Impossível ler Clarice impassível. É que ela lida com a matéria prima, com o que

está atrás do pensamento, com aquilo lá que tentamos esconder. Precisamos

olhar e não ver, mas aí ela vem e escancara

claricemamente: “Tem uma passagem estreita dentro de mim, tão estreita que

suas paredes me lanham toda, mas essa passagem desemboca na largura de

Deus. Nem sempre tenho força para atravessar esse deserto sangrento, mesmo
sabendo que se me forçar a me doer todo entre as paredes, mesmo sabendo que

desembocarei para a luz aberta de um dia trêmulo de sol macio.” (Um Sopro de

Vida).
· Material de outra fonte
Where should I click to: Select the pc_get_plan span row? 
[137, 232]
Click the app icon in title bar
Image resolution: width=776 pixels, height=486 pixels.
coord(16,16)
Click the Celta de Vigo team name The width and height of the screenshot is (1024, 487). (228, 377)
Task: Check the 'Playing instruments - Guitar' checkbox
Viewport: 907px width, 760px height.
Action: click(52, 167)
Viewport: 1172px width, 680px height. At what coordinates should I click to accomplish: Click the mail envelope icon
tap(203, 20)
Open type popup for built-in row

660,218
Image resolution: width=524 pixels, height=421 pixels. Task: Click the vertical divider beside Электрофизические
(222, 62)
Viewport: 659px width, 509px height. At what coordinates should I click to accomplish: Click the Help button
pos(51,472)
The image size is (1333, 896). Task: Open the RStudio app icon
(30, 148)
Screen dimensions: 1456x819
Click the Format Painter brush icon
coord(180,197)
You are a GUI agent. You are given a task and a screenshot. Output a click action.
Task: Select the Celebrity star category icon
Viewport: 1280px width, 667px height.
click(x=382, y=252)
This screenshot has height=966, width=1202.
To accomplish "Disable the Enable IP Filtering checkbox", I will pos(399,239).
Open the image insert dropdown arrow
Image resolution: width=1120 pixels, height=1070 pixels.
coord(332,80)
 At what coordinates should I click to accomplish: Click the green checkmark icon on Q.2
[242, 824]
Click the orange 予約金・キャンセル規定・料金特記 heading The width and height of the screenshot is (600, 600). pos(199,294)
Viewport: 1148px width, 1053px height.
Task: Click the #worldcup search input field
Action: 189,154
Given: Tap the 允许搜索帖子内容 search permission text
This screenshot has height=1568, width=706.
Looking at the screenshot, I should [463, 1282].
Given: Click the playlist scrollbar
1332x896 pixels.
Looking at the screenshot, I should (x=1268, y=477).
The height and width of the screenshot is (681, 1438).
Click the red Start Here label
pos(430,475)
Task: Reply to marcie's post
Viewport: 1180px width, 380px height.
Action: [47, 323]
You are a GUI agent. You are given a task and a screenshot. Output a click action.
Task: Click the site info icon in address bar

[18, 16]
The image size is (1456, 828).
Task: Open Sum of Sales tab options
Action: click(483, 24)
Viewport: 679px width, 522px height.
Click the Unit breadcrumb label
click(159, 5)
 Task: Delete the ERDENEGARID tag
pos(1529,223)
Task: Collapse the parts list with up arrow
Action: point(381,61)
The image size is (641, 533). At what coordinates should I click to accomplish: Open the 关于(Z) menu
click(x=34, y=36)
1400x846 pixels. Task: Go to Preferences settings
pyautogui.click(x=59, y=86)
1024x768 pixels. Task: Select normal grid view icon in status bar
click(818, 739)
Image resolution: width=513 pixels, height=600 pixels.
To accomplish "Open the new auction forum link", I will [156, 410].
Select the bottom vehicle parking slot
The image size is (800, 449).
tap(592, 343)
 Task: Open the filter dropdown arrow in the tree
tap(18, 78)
Ler Clarice é um rito de passagem, uma forma de vir-a-ser.

O conto “Búfalo” do livro ‘Laços de Família’ revela um pouco dessa crueldade

necessária ao conhecimento do que é humano, demasiado humano. Artaud dizia

que só através da crueldade a criação e a vida são possíveis. É o que vamos

poder viver ao ler.

Um narrador onisciente nos apresenta toda a história e todos os sentimentos e

todas as reflexões da personagem. As falas acontecem mescladas à narração, na

terceira pessoa do singular.

O conto começa por uma conjunção adversativa, que já nos remete ao espaço

de uma dúvida. Um 'mas' inicia a história, e já não sabemos onde, porque e como

tudo começou, tudo já começado. Esse espaço de estranhamento e

indeterminação é reiterado: a mesma conjunção é usada mais três vezes nos três

parágrafos iniciais.
“Onde aprender a odiar para não morrer de amor?”(pg 163). A luta entre Eros

e Thanatos, amor e ódio, vida e morte pulsa durante todo o tempo do conto. O

tempo impossível do conto: onde encontrar ódio em plena primavera? Na

primavera onde as “bestas...se cristianizam em patas que arranham mas não

dói”(pg 163). O espaço do conto é muito conhecido pela autora, e ela mesma diz

a gênese desse conto na segunda parte de A Legião Estrangeira(1964)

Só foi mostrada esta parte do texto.